Issues I can see that are problematic are

  • if the data structure contains an array of binary strings, I can't just concatenate them since ["abc","defg"] and ["ab","cdefg"] are not equivalent arrays
  • if the data structure contains a collection that isn't guaranteed to enumerate in the same order, e.g. a key-value dictionary {a: "bc", d: "efg", h: "ijkl"} which should be considered equivalent to a key-value pair {d: "efg", h: "ijkl", a: "bc"}.
+3  A: 

For the first issue, also hash the lengths of the strings. This will differentiate their hashes.

For the second, sort the keys.

Grumdrig
+1  A: 

There is also another problem with structs and it is the alignment of data members on different platforms. If you want a stable and portable solution, you can solve this by implementing "serialize" method for your data structure in such a way that serialize will produce byte stream (or more commonly, output to the byte stream). Then, you can use hash algorithm with the serialized stream. In such a way, you will be able to solve the problems you mentioned by explicit traversion of your data. As other additional features you will get ability to save your data onto hdd or to send it over the network.

For the strings, you can implement Pascal type storage where length comes first.

AlexKR
+1  A: 
  • If the strings can't have any nul characters, you can use C strings to guarantee uniqueness, eg. "abc\0defg\0" is distinct from "cdefg\0".
  • For dictionaries, maybe you can sort before hashing.

This also reminds me of an issue I heard of once... I don't know what language you are using, but if you are also hashing C structs without filtering them in any way, be careful about the space between fields that the compiler might have introduced for alignment reasons.
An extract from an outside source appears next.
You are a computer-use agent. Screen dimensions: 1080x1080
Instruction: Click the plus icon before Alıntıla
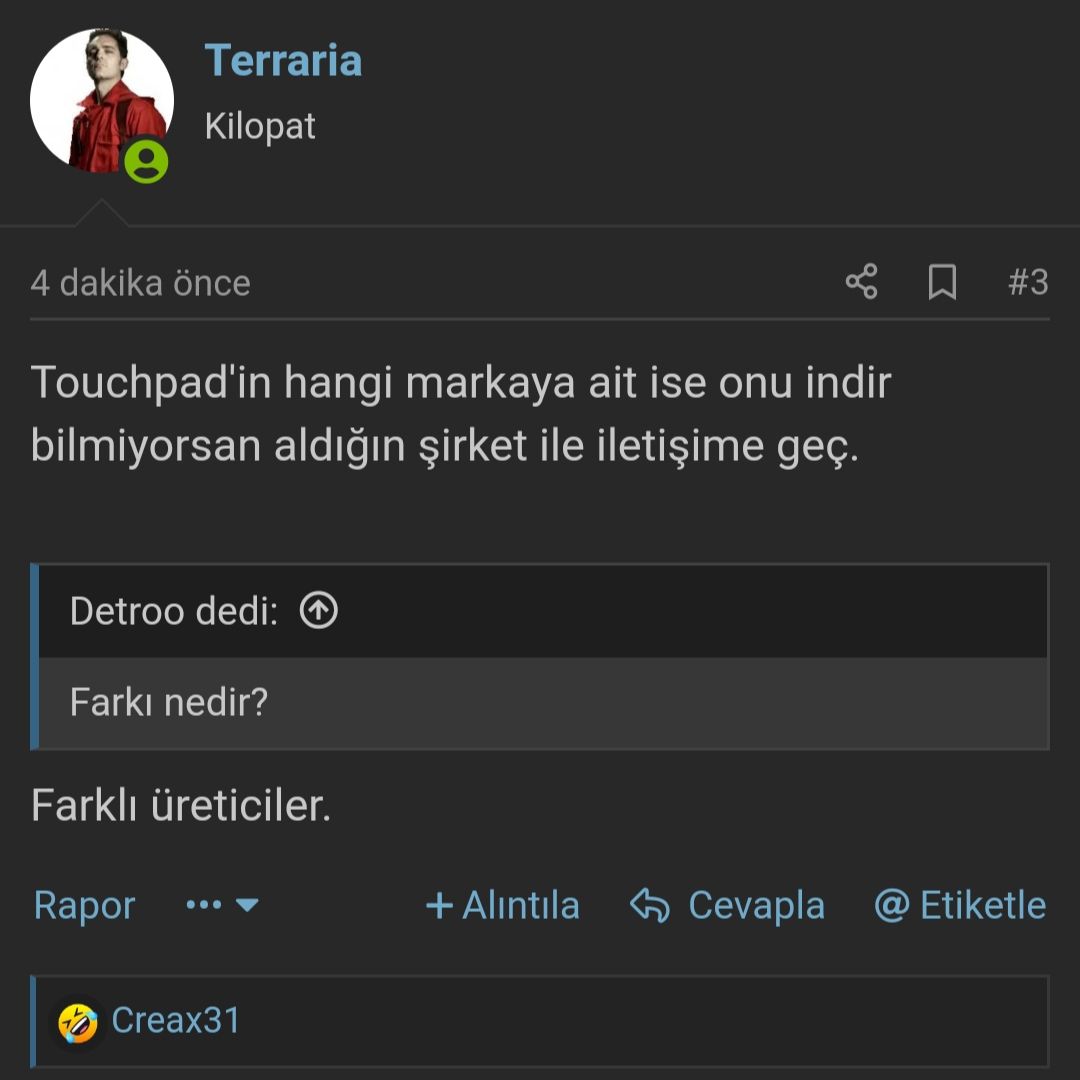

Sometimes those will not be zeroed out.

asveikau
+2  A: 

A "standard" way of doing this is to define a serialized form of the data structure, and digest the resulting byte stream.

For example, a TBSCertificate is a data structure comprising a subject name, extensions, and other information. This is converted to a string of octets in a deterministic way and hashed as part of a digital signature operation to produce a certificate.